> Problem description
What is needed is each line of the data below that holds the string "agent".

====== Raw data ======

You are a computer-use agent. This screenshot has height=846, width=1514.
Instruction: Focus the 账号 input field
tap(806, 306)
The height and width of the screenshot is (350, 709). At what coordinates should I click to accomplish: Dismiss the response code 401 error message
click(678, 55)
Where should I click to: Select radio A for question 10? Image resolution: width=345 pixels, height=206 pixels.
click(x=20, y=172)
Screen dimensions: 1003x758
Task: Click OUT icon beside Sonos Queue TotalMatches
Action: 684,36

======
====== Raw data ======

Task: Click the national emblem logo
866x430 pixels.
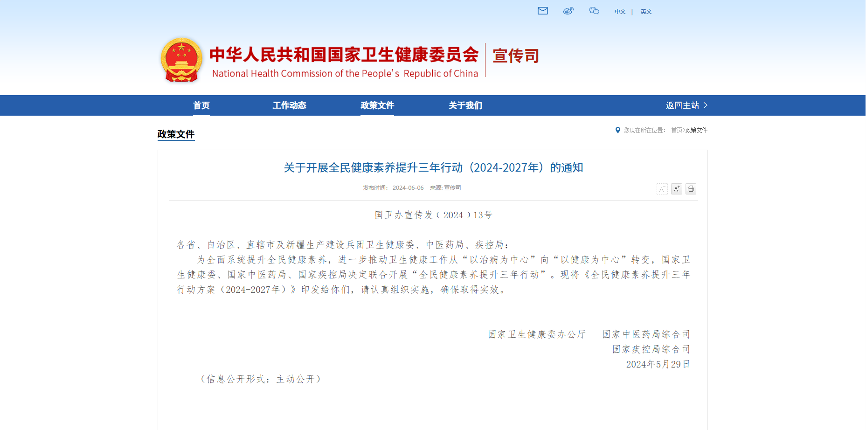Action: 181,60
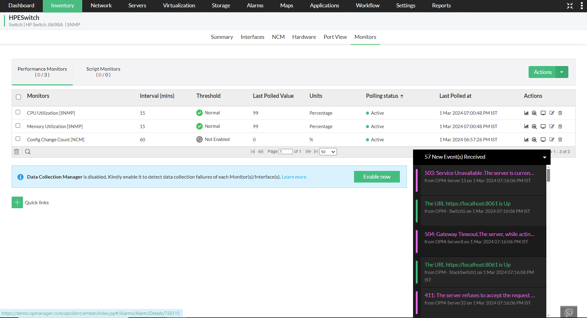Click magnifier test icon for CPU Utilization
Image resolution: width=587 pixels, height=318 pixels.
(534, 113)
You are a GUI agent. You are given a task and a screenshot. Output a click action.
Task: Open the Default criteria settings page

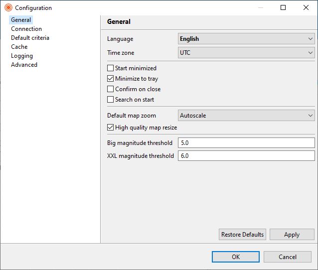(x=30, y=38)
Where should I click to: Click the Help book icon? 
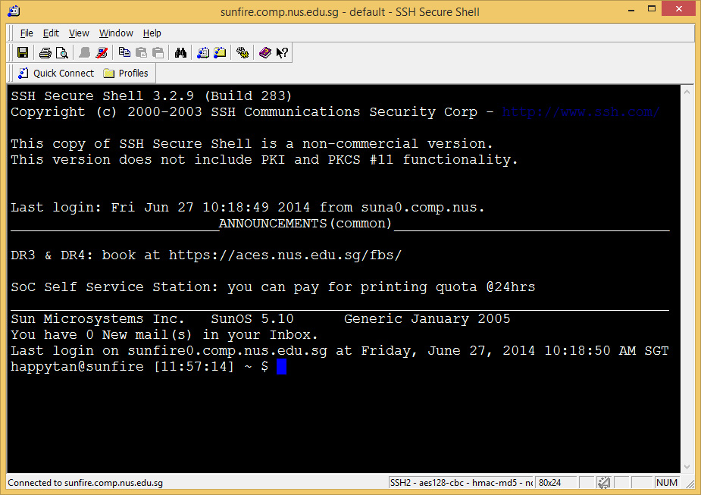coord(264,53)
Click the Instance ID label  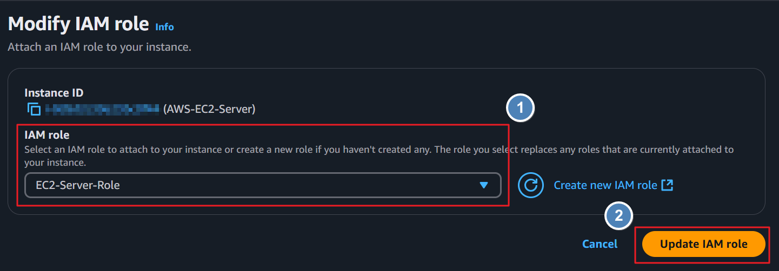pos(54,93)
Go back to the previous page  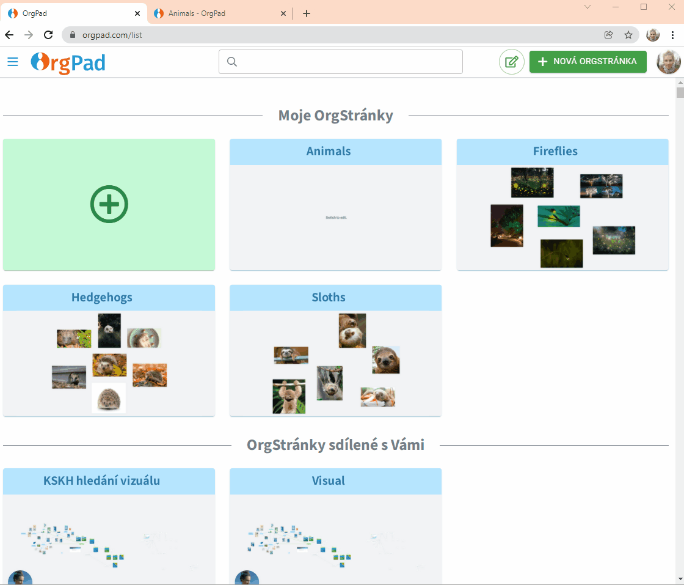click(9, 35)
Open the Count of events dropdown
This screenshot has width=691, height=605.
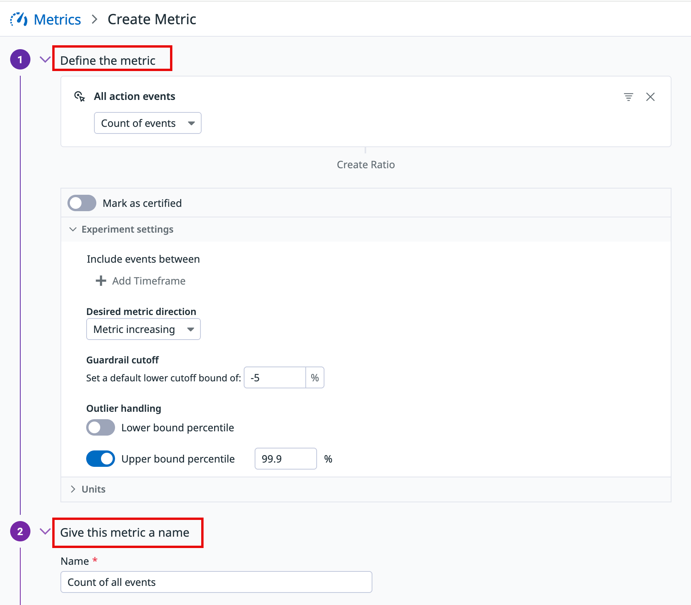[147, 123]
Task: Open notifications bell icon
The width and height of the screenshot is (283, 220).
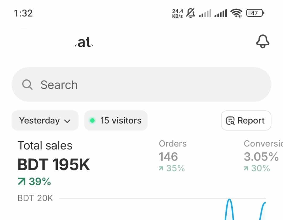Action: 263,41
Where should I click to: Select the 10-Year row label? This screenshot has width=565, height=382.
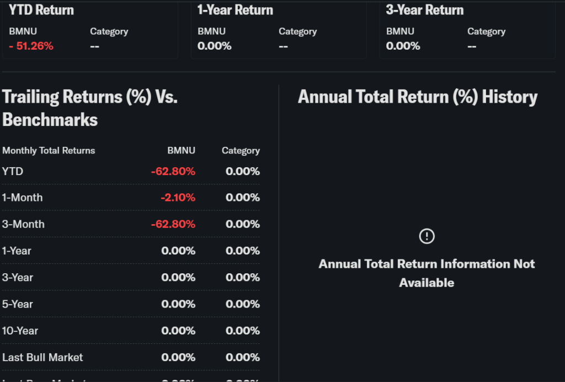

======

> Written response
You are a computer-use agent. This screenshot has height=846, width=1514.
You are a GUI agent. You are given a task and a screenshot. Output a click action.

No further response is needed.